Özge bütün üzüntülerine, sevinçlerine tüm kalbiyle ortak oluyor, bütün heyecanlarını kendi bedeninde hissediyordu. Mezarlıktan çıkarken Özge annesine

" anne ben Buğra'yı biraz uzaklaştıracağım. Fadik ilgileniyor Firuze ile ama sende biz gelene kadar destek ol, olur mu? Bir saat sadece zaten. "

"tamam annecim, tabi ilgilenirim. Benim güzel oğlum mahvoldu üzüntüden. Ah ah.. Kolay mı? "

" Ekrem babamlar da yazlığa geliyor. Eraylar, abimler, dayımlar dönüyorlar. Helva için malzeme alırım gelirken.
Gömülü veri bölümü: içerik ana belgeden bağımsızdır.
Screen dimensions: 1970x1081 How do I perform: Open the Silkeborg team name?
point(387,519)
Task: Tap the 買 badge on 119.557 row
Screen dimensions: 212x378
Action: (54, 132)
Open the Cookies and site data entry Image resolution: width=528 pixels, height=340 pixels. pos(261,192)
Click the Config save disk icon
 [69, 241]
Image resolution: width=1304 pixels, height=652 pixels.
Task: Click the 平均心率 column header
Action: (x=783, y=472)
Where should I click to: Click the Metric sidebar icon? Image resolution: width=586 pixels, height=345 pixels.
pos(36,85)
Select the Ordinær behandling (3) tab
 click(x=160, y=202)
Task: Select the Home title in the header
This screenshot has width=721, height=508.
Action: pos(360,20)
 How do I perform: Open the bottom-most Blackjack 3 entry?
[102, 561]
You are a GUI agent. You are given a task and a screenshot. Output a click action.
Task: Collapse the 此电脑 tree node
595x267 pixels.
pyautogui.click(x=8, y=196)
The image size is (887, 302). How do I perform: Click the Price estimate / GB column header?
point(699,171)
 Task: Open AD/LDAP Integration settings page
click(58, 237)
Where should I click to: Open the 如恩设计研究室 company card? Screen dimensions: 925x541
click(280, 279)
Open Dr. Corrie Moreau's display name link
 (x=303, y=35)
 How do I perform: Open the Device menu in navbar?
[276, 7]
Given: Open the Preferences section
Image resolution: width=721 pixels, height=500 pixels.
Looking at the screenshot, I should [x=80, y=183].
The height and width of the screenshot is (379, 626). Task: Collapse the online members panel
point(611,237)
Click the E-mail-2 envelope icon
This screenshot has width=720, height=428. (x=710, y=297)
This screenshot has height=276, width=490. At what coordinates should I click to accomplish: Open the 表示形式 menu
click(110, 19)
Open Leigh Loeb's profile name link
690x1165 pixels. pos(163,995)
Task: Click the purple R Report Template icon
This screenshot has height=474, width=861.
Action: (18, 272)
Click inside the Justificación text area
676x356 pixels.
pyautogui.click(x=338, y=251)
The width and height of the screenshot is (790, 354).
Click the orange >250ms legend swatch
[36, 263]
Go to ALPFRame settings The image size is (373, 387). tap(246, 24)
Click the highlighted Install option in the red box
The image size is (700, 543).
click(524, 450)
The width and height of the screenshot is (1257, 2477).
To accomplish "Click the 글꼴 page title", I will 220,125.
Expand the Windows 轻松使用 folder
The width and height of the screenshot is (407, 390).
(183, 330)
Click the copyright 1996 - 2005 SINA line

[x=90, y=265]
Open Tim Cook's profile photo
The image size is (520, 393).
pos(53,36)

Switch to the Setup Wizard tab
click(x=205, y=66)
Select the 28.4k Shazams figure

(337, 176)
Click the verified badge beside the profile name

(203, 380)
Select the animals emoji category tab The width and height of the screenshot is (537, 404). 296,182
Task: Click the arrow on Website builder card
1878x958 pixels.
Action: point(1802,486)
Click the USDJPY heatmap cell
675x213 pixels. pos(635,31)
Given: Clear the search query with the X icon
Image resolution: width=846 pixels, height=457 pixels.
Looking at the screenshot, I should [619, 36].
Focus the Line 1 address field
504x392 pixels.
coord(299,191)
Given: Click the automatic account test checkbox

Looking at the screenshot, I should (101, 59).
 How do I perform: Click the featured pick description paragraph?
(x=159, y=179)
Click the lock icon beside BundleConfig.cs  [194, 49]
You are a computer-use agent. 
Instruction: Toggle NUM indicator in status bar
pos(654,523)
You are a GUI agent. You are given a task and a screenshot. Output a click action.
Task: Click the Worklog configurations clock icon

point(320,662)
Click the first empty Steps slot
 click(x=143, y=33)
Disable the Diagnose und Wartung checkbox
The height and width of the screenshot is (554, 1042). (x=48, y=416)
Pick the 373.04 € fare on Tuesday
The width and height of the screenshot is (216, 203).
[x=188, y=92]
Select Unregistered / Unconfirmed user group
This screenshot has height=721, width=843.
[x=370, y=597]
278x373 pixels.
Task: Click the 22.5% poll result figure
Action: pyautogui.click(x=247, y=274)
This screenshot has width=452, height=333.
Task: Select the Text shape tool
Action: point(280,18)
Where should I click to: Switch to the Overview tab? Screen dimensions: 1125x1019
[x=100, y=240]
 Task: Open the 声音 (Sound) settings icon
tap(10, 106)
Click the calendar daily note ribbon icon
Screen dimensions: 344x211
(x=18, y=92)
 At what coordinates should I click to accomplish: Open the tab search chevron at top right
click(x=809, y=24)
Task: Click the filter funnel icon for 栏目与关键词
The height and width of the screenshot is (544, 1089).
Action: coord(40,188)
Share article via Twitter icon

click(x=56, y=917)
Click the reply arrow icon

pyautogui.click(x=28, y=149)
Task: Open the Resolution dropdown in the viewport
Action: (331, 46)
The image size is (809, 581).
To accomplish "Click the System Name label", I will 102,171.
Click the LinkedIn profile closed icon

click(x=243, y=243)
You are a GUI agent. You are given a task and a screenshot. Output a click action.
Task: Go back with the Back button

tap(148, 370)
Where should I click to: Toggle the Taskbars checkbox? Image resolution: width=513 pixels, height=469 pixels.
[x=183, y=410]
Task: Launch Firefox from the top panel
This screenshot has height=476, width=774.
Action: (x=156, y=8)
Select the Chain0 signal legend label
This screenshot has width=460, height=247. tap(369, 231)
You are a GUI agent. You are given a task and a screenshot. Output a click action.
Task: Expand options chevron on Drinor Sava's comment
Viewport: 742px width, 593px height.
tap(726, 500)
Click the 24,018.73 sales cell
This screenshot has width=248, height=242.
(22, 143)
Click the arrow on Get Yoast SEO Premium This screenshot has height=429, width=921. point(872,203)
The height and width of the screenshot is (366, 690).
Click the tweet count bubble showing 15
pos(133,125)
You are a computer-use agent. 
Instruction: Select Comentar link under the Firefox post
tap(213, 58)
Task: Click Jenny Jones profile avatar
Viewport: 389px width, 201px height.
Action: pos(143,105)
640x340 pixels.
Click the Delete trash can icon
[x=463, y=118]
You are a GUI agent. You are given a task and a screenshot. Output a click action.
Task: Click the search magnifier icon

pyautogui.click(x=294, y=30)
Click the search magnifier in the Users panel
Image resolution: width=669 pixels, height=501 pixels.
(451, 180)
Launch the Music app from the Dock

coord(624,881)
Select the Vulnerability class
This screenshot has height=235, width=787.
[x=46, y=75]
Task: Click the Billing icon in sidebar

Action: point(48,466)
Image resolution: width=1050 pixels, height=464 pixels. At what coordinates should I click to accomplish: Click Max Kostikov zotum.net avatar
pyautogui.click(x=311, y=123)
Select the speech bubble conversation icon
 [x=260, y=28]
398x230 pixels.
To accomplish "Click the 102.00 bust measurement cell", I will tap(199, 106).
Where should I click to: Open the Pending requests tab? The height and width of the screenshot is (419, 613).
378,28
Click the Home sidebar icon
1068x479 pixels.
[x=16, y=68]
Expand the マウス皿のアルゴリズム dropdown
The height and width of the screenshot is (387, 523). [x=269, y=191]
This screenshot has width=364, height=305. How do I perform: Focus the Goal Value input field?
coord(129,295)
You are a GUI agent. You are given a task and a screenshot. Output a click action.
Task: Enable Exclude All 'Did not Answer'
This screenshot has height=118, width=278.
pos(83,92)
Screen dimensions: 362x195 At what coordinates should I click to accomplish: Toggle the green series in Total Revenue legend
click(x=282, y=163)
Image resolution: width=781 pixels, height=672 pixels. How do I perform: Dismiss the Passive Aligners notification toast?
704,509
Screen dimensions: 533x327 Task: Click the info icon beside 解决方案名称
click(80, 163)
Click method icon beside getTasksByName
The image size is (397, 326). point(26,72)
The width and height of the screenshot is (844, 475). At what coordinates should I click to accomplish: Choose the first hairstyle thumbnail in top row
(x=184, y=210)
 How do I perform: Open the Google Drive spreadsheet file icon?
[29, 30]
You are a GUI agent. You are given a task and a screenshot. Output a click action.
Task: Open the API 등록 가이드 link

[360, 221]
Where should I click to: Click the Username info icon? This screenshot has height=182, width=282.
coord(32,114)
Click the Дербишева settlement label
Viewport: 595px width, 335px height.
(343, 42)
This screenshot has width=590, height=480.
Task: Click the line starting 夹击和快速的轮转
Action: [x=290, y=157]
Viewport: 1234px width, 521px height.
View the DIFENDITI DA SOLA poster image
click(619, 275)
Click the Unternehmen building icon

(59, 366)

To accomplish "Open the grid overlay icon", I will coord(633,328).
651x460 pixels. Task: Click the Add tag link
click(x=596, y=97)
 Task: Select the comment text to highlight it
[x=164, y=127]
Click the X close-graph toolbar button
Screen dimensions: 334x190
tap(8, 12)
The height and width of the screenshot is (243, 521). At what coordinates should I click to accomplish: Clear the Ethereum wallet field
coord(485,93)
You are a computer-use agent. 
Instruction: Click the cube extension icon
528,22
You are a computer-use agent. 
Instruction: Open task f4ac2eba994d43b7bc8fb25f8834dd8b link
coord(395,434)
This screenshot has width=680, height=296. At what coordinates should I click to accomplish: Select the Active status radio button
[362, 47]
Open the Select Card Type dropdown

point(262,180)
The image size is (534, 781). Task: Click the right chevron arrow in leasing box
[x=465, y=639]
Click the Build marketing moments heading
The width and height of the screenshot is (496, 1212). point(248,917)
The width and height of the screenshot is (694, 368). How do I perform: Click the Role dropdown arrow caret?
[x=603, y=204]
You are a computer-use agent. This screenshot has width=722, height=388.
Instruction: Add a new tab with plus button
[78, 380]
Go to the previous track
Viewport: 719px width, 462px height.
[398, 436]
Pide falan yaptırırız gelen gidene. Hocayı aradım çıkmadan akşam gelecek. Teyzeme sakinleştirici verdim bugün pek kendinde olmaz. Yatırırsınız yukardaki odaya, gözleri kapanıyor baksana. Unuttuğum bir şey varsa hatırlat annem. "

"tamam kızım sen düşünme bunları. Biz hallederiz kayınvalidenle, babanla. Bak çok yoruluyorsun, hasta olacaksın diye korkuyoruz. "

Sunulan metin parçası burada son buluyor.